Information provided by (Responsible Party):
Dr. Gene Dempsey, University College Cork

Tracking Information
First Submitted Date  ICMJE November 27, 2011
First Posted Date  ICMJE November 30, 2011
Last Update Posted Date October 2, 2019
Actual Study Start Date  ICMJE February 2015
Actual Primary Completion Date September 2017   (Final data collection date for primary outcome measure)
Current Primary Outcome Measures  ICMJE
 (submitted: June 26, 2013)
  • First Co-Primary Outcome Measure: Survival to 36 weeks postmenstrual age free of severe brain injury [ Time Frame: 36 weeks ]
    Survival to 36 weeks postmenstrual age free of severe brain injury (moderate or severe ventricular dilatation, intracerebral echodense lesions, and cystic periventricular leukomalacia) on cranial ultrasound at 36 weeks or discharge home which ever is the earlier.
  • Second Co-Primary Outcome Measure: Survival without moderate or serious disability as defined using consensus criteria for neurodevelopmental impairment. [ Time Frame: 2 years of age ]
    Families will be offered routine appointments as per the local follow-up system.

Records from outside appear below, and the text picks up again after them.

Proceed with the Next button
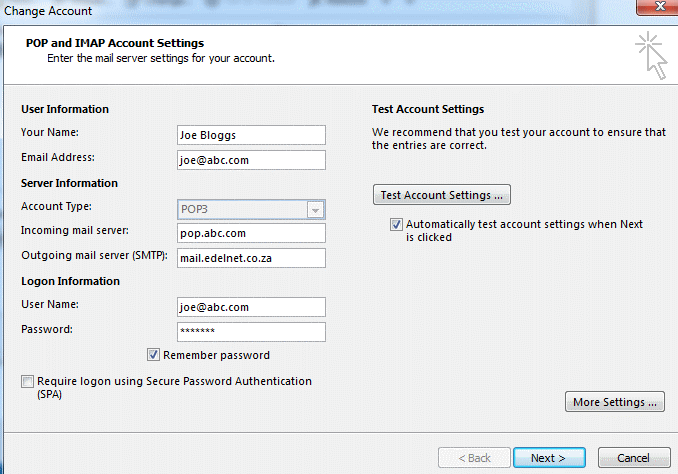Screen dimensions: 678x474 coord(549,458)
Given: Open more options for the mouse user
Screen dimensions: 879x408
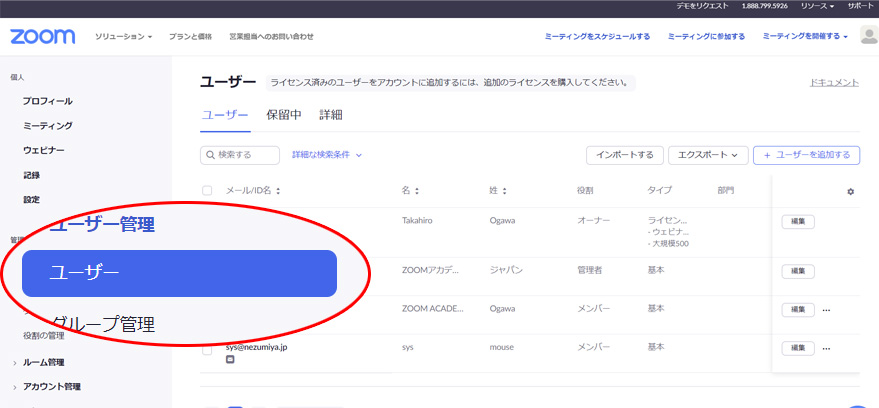Looking at the screenshot, I should 826,348.
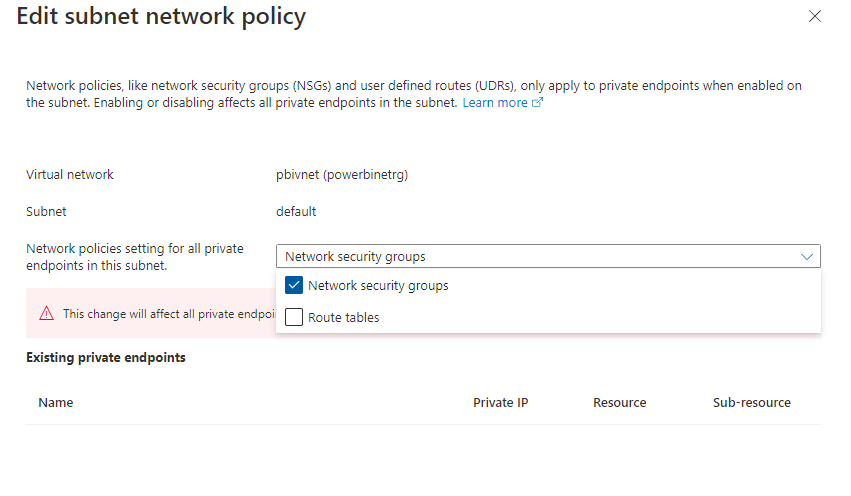The height and width of the screenshot is (496, 851).
Task: Sort by the Private IP column header
Action: tap(500, 403)
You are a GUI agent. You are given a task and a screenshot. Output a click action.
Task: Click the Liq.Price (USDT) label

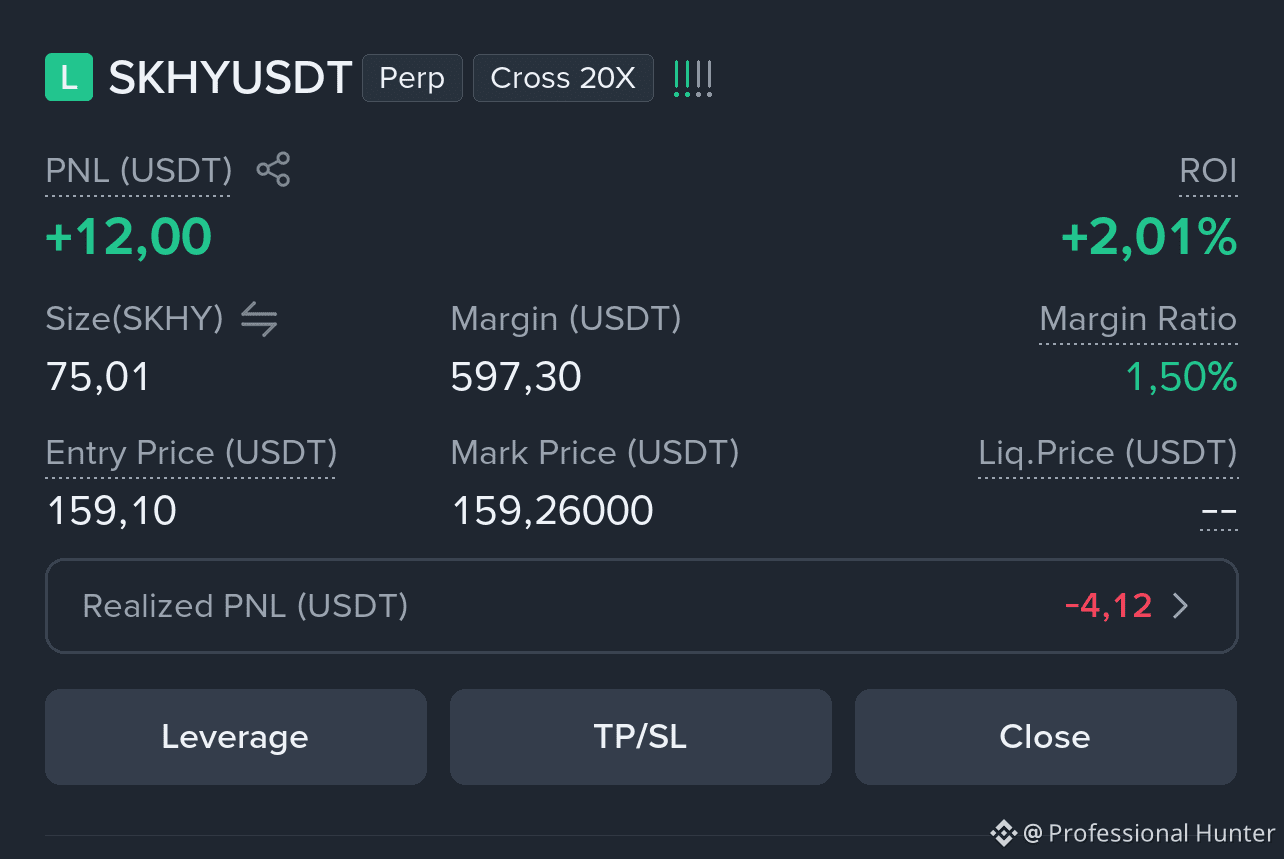tap(1107, 454)
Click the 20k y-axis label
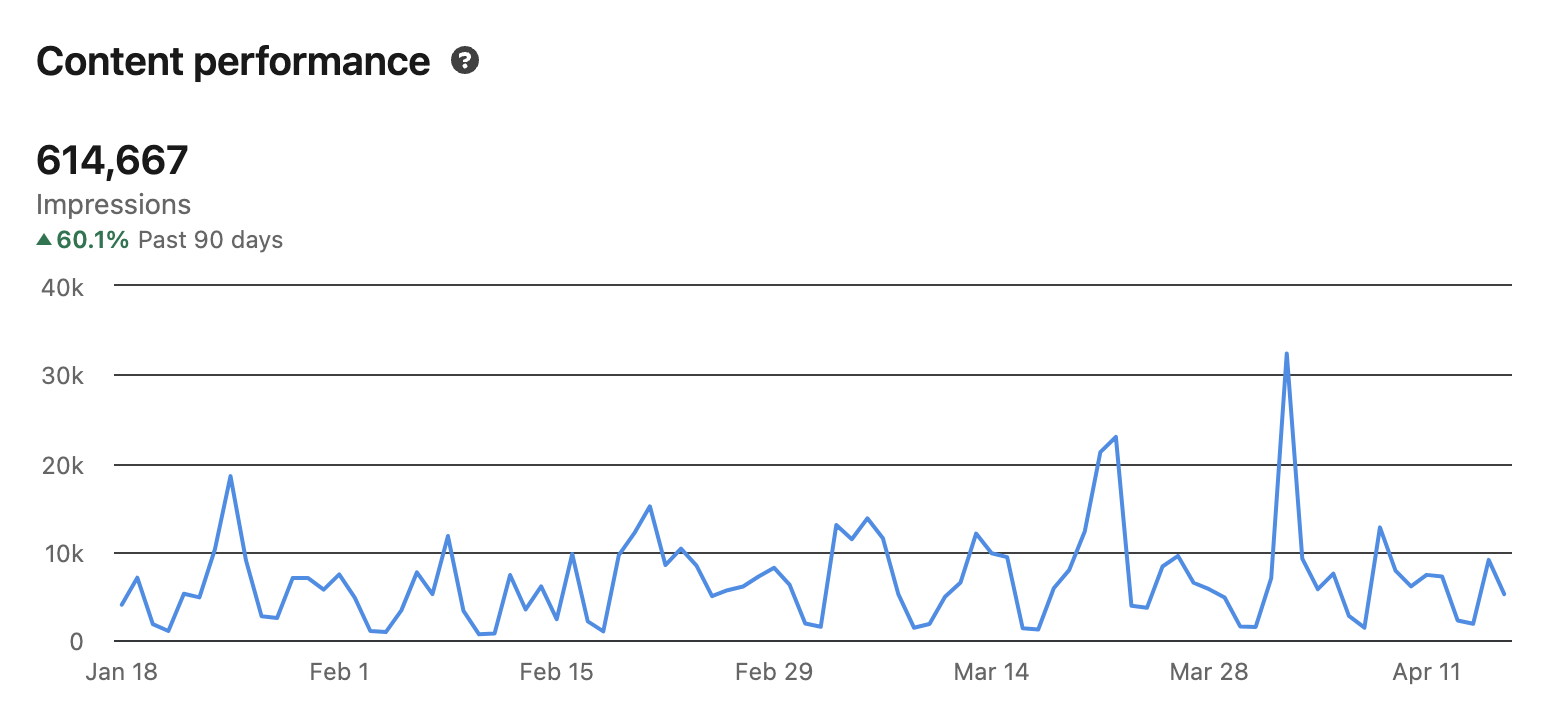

At 12-months, the physician will complete a simple disability assessment and all surviving infants will have a locally performed formal neurodisability assessment at 24 months age corrected for weeks of prematurity defined using criteria set out in the consensus statement "Health status...." (ww bapm.org/publications).
Original Primary Outcome Measures  ICMJE
 (submitted: November 29, 2011)
Survival to 36 weeks gestational age free of severe brain injury on cranial ultrasound at or nearest 36 weeks [ Time Frame: 2 years corrected gestational age ]
A composite primary outcome, of survival to 36 weeks gestational age free of severe brain injury (moderate or severe ventricular dilatation, intracerebral echodense lesions, and cystic periventricular leukomalacia) on cranial ultrasound at or nearest 36 weeks. It is important to combine these two outcome components because early death may preclude the formal diagnosis of IVH. It is a standard composite, dichotomous outcome.
Change History
Current Secondary Outcome Measures  ICMJE
 (submitted: November 29, 2011)
All cause mortality at 36 weeks gestational age [ Time Frame: 36 weeks gestational age ]
Original Secondary Outcome Measures  ICMJE Same as current
Current Other Pre-specified Outcome Measures Not Provided
Original Other Pre-specified Outcome Measures Not Provided
 
Descriptive Information
Brief Title  ICMJE Management of Hypotension In the Preterm Infant
Official Title  ICMJE Management of Hypotension In Preterm Infants: The HIP Trial Protocol for a Randomized Controlled Trial of Hypotension Management in the Extremely Low Gestational Age Newborn
Brief Summary

The HIP trial is a large pragmatic, multinational, randomised trial of two different strategies for the management of hypotension in extremely low gestational age newborns (Standard with dopamine versus a restricted with placebo approach).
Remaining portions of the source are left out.